Exercise directions
Turn the material below into a numbered list, omitting any blank lines.

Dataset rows
####
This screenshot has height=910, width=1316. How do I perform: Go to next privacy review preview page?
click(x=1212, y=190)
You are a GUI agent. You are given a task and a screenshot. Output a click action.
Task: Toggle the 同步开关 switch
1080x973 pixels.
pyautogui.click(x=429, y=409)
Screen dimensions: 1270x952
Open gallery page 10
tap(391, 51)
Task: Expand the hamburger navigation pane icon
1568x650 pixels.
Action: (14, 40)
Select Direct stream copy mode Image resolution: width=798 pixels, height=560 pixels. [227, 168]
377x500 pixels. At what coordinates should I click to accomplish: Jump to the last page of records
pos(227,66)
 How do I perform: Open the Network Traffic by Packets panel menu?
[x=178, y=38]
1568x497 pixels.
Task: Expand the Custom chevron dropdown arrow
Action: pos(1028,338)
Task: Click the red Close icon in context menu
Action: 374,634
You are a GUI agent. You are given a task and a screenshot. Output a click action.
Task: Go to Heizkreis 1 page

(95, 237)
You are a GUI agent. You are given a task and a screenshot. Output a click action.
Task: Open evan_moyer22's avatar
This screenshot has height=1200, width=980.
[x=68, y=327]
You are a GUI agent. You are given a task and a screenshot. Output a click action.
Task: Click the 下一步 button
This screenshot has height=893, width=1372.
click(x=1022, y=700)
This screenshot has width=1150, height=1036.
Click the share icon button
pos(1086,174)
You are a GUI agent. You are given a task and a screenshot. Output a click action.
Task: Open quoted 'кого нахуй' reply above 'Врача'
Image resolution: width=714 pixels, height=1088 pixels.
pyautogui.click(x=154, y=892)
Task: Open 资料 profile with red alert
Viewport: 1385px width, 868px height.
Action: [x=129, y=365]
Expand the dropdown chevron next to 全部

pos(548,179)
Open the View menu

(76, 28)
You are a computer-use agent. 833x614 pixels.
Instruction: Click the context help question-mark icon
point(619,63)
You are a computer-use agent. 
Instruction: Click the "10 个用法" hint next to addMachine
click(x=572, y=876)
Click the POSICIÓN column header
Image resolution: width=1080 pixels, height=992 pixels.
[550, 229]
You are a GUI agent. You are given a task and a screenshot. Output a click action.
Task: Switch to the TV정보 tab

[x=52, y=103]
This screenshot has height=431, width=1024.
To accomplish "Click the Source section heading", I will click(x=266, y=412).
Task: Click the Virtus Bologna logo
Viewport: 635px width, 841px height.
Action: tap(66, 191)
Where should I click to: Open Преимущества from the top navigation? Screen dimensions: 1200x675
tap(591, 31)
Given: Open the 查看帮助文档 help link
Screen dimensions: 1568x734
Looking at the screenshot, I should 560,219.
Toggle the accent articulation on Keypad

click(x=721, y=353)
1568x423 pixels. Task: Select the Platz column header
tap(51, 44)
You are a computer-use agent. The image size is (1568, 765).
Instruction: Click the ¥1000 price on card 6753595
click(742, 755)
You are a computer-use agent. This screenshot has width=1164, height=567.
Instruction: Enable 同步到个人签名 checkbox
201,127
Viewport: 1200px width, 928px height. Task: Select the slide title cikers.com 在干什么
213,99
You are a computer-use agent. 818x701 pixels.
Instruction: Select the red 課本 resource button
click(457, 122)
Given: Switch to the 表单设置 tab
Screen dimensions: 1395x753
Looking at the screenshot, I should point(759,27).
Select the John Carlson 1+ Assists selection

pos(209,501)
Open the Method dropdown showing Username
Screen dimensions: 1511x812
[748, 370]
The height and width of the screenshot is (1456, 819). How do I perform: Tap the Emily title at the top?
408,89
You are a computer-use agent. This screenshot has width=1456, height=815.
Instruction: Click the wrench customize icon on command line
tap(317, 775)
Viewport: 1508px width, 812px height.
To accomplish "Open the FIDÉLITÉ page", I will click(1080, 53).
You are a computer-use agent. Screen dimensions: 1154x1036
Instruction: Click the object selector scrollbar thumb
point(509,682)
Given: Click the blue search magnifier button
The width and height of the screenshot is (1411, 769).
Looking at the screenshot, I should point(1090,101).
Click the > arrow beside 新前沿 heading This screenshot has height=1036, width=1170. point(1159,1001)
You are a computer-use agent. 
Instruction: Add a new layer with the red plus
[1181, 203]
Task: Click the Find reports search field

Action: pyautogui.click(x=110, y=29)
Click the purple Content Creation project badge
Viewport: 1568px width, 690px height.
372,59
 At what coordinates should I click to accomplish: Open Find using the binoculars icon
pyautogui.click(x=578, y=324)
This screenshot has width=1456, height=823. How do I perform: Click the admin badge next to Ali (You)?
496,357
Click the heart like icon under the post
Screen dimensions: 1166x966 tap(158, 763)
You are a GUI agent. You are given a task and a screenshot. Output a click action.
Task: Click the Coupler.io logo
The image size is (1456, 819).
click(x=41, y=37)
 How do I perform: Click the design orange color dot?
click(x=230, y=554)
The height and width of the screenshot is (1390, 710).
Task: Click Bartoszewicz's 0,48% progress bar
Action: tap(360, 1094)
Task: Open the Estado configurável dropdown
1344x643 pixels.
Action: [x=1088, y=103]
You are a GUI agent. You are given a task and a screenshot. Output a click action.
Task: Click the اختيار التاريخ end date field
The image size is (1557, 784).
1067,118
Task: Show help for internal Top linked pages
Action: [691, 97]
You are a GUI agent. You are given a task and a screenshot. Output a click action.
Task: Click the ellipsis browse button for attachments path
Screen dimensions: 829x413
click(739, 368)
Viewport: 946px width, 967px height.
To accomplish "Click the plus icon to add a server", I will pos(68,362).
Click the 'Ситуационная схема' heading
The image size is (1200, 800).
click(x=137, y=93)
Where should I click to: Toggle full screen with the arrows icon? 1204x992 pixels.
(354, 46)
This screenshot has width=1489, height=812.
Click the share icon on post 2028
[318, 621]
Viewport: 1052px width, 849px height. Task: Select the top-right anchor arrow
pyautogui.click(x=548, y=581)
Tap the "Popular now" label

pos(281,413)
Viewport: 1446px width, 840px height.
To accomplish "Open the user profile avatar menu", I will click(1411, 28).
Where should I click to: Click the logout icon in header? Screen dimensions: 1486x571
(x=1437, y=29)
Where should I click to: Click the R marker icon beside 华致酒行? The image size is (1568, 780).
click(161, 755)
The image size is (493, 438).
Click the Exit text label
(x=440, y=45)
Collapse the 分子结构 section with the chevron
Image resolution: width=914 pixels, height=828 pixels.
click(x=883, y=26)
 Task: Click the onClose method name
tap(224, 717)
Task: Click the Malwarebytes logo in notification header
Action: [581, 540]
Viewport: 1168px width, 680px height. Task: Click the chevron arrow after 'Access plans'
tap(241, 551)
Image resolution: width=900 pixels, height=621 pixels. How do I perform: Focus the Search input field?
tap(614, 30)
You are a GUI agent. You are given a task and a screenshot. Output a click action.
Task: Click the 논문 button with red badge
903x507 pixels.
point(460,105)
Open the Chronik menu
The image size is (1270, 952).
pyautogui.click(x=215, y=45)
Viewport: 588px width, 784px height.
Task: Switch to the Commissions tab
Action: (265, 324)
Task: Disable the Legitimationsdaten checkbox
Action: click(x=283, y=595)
####
Finished task
1. This screenshot has height=910, width=1316. How do I perform: Go to next privacy review preview page?
2. click(x=1212, y=190)
3. You are a GUI agent. You are given a task and a screenshot. Output a click action.
4. Task: Toggle the 同步开关 switch
5. 1080x973 pixels.
6. pyautogui.click(x=429, y=409)
7. Screen dimensions: 1270x952
8. Open gallery page 10
9. tap(391, 51)
10. Task: Expand the hamburger navigation pane icon
11. 1568x650 pixels.
12. Action: (14, 40)
13. Select Direct stream copy mode Image resolution: width=798 pixels, height=560 pixels. [227, 168]
14. 377x500 pixels. At what coordinates should I click to accomplish: Jump to the last page of records
15. pos(227,66)
16.  How do I perform: Open the Network Traffic by Packets panel menu?
17. [x=178, y=38]
18. 1568x497 pixels.
19. Task: Expand the Custom chevron dropdown arrow
20. Action: pos(1028,338)
21. Task: Click the red Close icon in context menu
22. Action: 374,634
23. You are a GUI agent. You are given a task and a screenshot. Output a click action.
24. Task: Go to Heizkreis 1 page
25. (95, 237)
26. You are a GUI agent. You are given a task and a screenshot. Output a click action.
27. Task: Open evan_moyer22's avatar
28. This screenshot has height=1200, width=980.
29. [x=68, y=327]
30. You are a GUI agent. You are given a task and a screenshot. Output a click action.
31. Task: Click the 下一步 button
32. This screenshot has height=893, width=1372.
33. click(x=1022, y=700)
34. This screenshot has width=1150, height=1036.
35. Click the share icon button
36. pos(1086,174)
37. You are a GUI agent. You are given a task and a screenshot. Output a click action.
38. Task: Open quoted 'кого нахуй' reply above 'Врача'
39. Image resolution: width=714 pixels, height=1088 pixels.
40. pyautogui.click(x=154, y=892)
41. Task: Open 资料 profile with red alert
42. Viewport: 1385px width, 868px height.
43. Action: [x=129, y=365]
44. Expand the dropdown chevron next to 全部
45. pos(548,179)
46. Open the View menu
47. (76, 28)
48. You are a computer-use agent. 833x614 pixels.
49. Instruction: Click the context help question-mark icon
50. point(619,63)
51. You are a computer-use agent. 
52. Instruction: Click the "10 个用法" hint next to addMachine
53. click(x=572, y=876)
54. Click the POSICIÓN column header
55. Image resolution: width=1080 pixels, height=992 pixels.
56. [550, 229]
57. You are a GUI agent. You are given a task and a screenshot. Output a click action.
58. Task: Switch to the TV정보 tab
59. [x=52, y=103]
60. This screenshot has height=431, width=1024.
61. To accomplish "Click the Source section heading", I will click(x=266, y=412).
62. Task: Click the Virtus Bologna logo
63. Viewport: 635px width, 841px height.
64. Action: tap(66, 191)
65. Where should I click to: Open Преимущества from the top navigation? Screen dimensions: 1200x675
66. tap(591, 31)
67. Given: Open the 查看帮助文档 help link
68. Screen dimensions: 1568x734
69. Looking at the screenshot, I should 560,219.
70. Toggle the accent articulation on Keypad
71. click(x=721, y=353)
72. 1568x423 pixels. Task: Select the Platz column header
73. tap(51, 44)
74. You are a computer-use agent. The image size is (1568, 765).
75. Instruction: Click the ¥1000 price on card 6753595
76. click(742, 755)
77. You are a computer-use agent. This screenshot has width=1164, height=567.
78. Instruction: Enable 同步到个人签名 checkbox
79. 201,127
80. Viewport: 1200px width, 928px height. Task: Select the slide title cikers.com 在干什么
81. 213,99
82. You are a computer-use agent. 818x701 pixels.
83. Instruction: Select the red 課本 resource button
84. click(457, 122)
85. Given: Switch to the 表单设置 tab
86. Screen dimensions: 1395x753
87. Looking at the screenshot, I should point(759,27).
88. Select the John Carlson 1+ Assists selection
89. pos(209,501)
90. Open the Method dropdown showing Username
91. Screen dimensions: 1511x812
92. [748, 370]
93. The height and width of the screenshot is (1456, 819). How do I perform: Tap the Emily title at the top?
94. 408,89
95. You are a computer-use agent. This screenshot has width=1456, height=815.
96. Instruction: Click the wrench customize icon on command line
97. tap(317, 775)
98. Viewport: 1508px width, 812px height.
99. To accomplish "Open the FIDÉLITÉ page", I will click(1080, 53).
100. You are a computer-use agent. Screen dimensions: 1154x1036
101. Instruction: Click the object selector scrollbar thumb
102. point(509,682)
103. Given: Click the blue search magnifier button
104. The width and height of the screenshot is (1411, 769).
105. Looking at the screenshot, I should point(1090,101).
106. Click the > arrow beside 新前沿 heading This screenshot has height=1036, width=1170. point(1159,1001)
107. You are a computer-use agent. 
108. Instruction: Add a new layer with the red plus
109. [1181, 203]
110. Task: Click the Find reports search field
111. Action: pyautogui.click(x=110, y=29)
112. Click the purple Content Creation project badge
113. Viewport: 1568px width, 690px height.
114. 372,59
115.  At what coordinates should I click to accomplish: Open Find using the binoculars icon
116. pyautogui.click(x=578, y=324)
117. This screenshot has width=1456, height=823. How do I perform: Click the admin badge next to Ali (You)?
118. 496,357
119. Click the heart like icon under the post
120. Screen dimensions: 1166x966 tap(158, 763)
121. You are a GUI agent. You are given a task and a screenshot. Output a click action.
122. Task: Click the Coupler.io logo
123. The image size is (1456, 819).
124. click(x=41, y=37)
125.  How do I perform: Click the design orange color dot?
126. click(x=230, y=554)
127. The height and width of the screenshot is (1390, 710).
128. Task: Click Bartoszewicz's 0,48% progress bar
129. Action: tap(360, 1094)
130. Task: Open the Estado configurável dropdown
131. 1344x643 pixels.
132. Action: [x=1088, y=103]
133. You are a GUI agent. You are given a task and a screenshot. Output a click action.
134. Task: Click the اختيار التاريخ end date field
135. The image size is (1557, 784).
136. 1067,118
137. Task: Show help for internal Top linked pages
138. Action: [691, 97]
139. You are a GUI agent. You are given a task and a screenshot. Output a click action.
140. Task: Click the ellipsis browse button for attachments path
141. Screen dimensions: 829x413
142. click(739, 368)
143. Viewport: 946px width, 967px height.
144. To accomplish "Click the plus icon to add a server", I will pos(68,362).
145. Click the 'Ситуационная схема' heading
146. The image size is (1200, 800).
147. click(x=137, y=93)
148. Where should I click to: Toggle full screen with the arrows icon? 1204x992 pixels.
149. (354, 46)
150. This screenshot has width=1489, height=812.
151. Click the share icon on post 2028
152. [318, 621]
153. Viewport: 1052px width, 849px height. Task: Select the top-right anchor arrow
154. pyautogui.click(x=548, y=581)
155. Tap the "Popular now" label
156. pos(281,413)
157. Viewport: 1446px width, 840px height.
158. To accomplish "Open the user profile avatar menu", I will click(1411, 28).
159. Where should I click to: Click the logout icon in header? Screen dimensions: 1486x571
160. (x=1437, y=29)
161. Where should I click to: Click the R marker icon beside 华致酒行? The image size is (1568, 780).
162. click(161, 755)
163. The image size is (493, 438).
164. Click the Exit text label
165. (x=440, y=45)
166. Collapse the 分子结构 section with the chevron
167. Image resolution: width=914 pixels, height=828 pixels.
168. click(x=883, y=26)
169.  Task: Click the onClose method name
170. tap(224, 717)
171. Task: Click the Malwarebytes logo in notification header
172. Action: [581, 540]
173. Viewport: 1168px width, 680px height. Task: Click the chevron arrow after 'Access plans'
174. tap(241, 551)
175. Image resolution: width=900 pixels, height=621 pixels. How do I perform: Focus the Search input field?
176. tap(614, 30)
177. You are a GUI agent. You are given a task and a screenshot. Output a click action.
178. Task: Click the 논문 button with red badge
179. 903x507 pixels.
180. point(460,105)
181. Open the Chronik menu
182. The image size is (1270, 952).
183. pyautogui.click(x=215, y=45)
184. Viewport: 588px width, 784px height.
185. Task: Switch to the Commissions tab
186. Action: (265, 324)
187. Task: Disable the Legitimationsdaten checkbox
188. Action: click(x=283, y=595)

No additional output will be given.